## [TASK SET]
1. In the Ninth Schedule article, swap "fundamental rights" for "basic rights" and write out the passage again, starting with "INTRODUCTION" and going on through "of this Part.".
2. According to the Ninth Schedule article, why did the legislature put the agrarian reforms into the Ninth Schedule?
3. List the categories that the Ninth Schedule article says the laws now in the Ninth Schedule fall into.

## [EXTRACT]
☆ ☆ ☆ ☆ ☆
Copyright © 2021 - Ex Gratia Law Journal

Ninth Schedule: Why Immunise Certain Laws from Judicial Review?

INTRODUCTION

To every student of constitutional law, Art 13 and Art 31-B appears paradoxical. The former forbids the state from making laws infringing fundamental rights and declares that any law made in contravention of this clause shall, to the extent of the contravention, be void. In contrast, the latter states that none of the Acts and Regulations specified in the Ninth Schedule shall be deemed to be void, or ever to have become void, on the ground that they are inconsistent with, or abridge any of the rights conferred by any provisions of this Part.

The Ninth Schedule makes certain legislative actions completely immunised from judicial review. What is the need or intention of the lawmakers to protect laws from judicial review?

THE NATURE OF NINTH SCHEDULE

The Ninth Schedule has the effect of nullifying the judicial pronouncements that declared certain laws void, as they are inconsistent with Part III. This has effect both prospectively as well as retrospectively. It is applicable to both pre and post independence laws. Art 31-B protects the acts and regulations in the Ninth Schedule.  Art 31-B is not illustrative of Art 31 -A[1]. The laws currently in the Ninth Schedule can be categorized into:

  • Laws Relating to Agrarian/Land
  • Laws Relating Industrial Development
  • Laws Relating to Economic Offences
  • Laws Relating to Social Welfare
  • Laws Relating to Elections and Press, and
  • Miscellaneous Laws

HISTORICAL ORIGIN OF THE SCHEDULE:

Due to the colonial rule, land and wealth was concentrated in the hands of a few landlords while others lived on meager terms.[2] To bring about a social order based on justice and equality, agrarian reforms were introduced. These reforms were in clash with the right to property[3] of the landlords, who filed cases in the courts challenging the reforms. The legislature then introduced the Ninth Schedule and included the 13 agrarian reforms in it. This was in order to protect them from being questioned in courts. The reason stated was to be the individual interests of the landlords, upholding of social good was imminent.
☆ ☆ ☆ ☆ ☆
## [INFORMATION PROVIDED]
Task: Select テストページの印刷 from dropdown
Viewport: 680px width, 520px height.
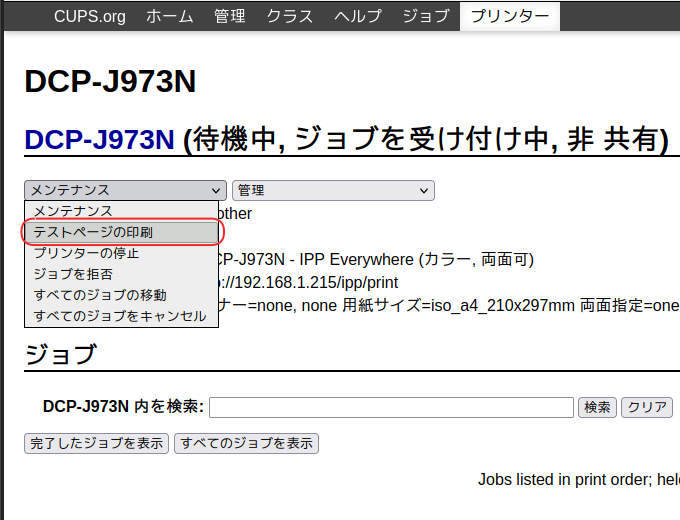Action: coord(93,232)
☆ ☆ ☆ ☆ ☆
## [TASK ANSWERS]
1.
INTRODUCTION

To every student of constitutional law, Art 13 and Art 31-B appears paradoxical. The former forbids the state from making laws infringing basic rights and declares that any law made in contravention of this clause shall, to the extent of the contravention, be void. In contrast, the latter states that none of the Acts and Regulations specified in the Ninth Schedule shall be deemed to be void, or ever to have become void, on the ground that they are inconsistent with, or abridge any of the rights conferred by any provisions of this Part.

2. The agrarian reforms clashed with the landlords' right to property, and the landlords filed cases in the courts challenging them. The legislature placed the 13 agrarian reforms in the Ninth Schedule to protect them from being questioned in courts.

3.
- Laws Relating to Agrarian/Land
- Laws Relating Industrial Development
- Laws Relating to Economic Offences
- Laws Relating to Social Welfare
- Laws Relating to Elections and Press
- Miscellaneous Laws